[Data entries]
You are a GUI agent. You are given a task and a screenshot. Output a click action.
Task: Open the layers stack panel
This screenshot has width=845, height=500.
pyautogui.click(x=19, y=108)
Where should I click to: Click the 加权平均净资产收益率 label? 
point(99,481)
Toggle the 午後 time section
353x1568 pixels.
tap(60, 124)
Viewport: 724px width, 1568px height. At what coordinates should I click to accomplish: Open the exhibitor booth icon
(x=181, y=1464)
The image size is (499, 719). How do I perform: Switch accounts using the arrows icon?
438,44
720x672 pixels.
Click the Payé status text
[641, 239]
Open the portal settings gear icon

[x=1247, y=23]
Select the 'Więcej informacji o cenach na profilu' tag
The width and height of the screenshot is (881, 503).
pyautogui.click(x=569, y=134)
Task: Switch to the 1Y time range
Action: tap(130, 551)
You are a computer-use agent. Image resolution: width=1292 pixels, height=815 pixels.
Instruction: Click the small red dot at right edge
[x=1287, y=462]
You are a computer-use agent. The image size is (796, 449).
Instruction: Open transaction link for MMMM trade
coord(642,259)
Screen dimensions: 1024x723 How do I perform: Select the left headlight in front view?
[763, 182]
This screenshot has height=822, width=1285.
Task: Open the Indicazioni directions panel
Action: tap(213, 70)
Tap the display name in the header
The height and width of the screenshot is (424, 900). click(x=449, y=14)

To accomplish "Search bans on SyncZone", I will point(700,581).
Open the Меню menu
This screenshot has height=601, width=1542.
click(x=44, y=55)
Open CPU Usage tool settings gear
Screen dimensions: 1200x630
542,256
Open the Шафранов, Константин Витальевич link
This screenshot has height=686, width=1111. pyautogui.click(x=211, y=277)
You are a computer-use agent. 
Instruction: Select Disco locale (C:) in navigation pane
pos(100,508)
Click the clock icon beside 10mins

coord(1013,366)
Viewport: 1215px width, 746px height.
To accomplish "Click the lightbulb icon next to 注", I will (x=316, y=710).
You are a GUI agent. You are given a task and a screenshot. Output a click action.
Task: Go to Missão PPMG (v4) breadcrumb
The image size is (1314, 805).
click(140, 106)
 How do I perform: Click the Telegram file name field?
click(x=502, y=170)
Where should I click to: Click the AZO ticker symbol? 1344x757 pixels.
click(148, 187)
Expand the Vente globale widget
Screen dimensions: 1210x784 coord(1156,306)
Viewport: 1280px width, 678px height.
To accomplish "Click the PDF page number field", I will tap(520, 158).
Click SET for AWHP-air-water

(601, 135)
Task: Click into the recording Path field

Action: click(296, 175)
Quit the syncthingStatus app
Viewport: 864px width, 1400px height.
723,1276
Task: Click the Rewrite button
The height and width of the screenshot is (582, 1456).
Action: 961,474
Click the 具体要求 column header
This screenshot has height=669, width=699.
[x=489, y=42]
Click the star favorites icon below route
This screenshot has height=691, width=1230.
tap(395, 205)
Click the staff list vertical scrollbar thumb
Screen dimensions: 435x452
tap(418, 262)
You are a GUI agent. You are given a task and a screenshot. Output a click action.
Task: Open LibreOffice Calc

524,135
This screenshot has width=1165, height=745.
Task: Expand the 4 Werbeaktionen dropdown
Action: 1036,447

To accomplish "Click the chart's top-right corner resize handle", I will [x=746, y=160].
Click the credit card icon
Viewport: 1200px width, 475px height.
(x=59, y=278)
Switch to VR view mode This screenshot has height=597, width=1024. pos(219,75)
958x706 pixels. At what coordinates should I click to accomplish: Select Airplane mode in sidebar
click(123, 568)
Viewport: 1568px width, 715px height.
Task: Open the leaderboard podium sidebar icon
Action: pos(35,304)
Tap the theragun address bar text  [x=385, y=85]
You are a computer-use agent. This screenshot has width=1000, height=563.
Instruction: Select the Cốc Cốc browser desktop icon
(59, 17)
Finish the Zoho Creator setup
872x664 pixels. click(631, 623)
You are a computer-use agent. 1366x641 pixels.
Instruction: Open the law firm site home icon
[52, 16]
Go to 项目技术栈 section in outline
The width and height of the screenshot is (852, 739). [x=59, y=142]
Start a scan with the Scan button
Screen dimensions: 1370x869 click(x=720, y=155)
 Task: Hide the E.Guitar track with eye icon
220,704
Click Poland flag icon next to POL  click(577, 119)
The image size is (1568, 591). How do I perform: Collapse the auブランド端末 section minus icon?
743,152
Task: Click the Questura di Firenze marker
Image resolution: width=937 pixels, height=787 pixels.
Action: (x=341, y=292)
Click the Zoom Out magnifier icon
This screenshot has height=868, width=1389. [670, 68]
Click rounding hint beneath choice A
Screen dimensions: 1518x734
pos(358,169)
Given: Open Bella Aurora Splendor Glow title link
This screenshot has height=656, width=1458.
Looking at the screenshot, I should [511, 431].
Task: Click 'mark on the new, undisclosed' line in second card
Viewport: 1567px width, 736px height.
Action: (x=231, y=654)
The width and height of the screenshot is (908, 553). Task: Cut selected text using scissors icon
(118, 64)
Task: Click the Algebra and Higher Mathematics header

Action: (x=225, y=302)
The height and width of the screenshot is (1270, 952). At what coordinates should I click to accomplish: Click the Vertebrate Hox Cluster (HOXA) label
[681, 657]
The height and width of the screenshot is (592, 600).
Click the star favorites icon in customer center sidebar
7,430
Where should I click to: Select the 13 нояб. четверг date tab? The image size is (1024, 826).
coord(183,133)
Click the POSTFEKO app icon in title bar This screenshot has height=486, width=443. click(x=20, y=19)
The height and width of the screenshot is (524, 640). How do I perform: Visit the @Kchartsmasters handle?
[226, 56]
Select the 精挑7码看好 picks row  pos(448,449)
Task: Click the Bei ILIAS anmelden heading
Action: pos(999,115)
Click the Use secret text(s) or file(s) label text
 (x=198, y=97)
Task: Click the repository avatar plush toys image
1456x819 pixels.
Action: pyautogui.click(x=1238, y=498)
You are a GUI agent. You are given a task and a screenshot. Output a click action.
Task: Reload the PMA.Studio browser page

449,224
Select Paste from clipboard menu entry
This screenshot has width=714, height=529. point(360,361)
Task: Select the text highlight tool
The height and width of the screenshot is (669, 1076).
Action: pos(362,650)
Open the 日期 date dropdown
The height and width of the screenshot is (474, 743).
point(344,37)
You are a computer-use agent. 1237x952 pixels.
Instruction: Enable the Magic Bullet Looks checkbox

Requirement: State how many lines of the records above hold the word "title", adding nothing beyond the number.

Reply: 2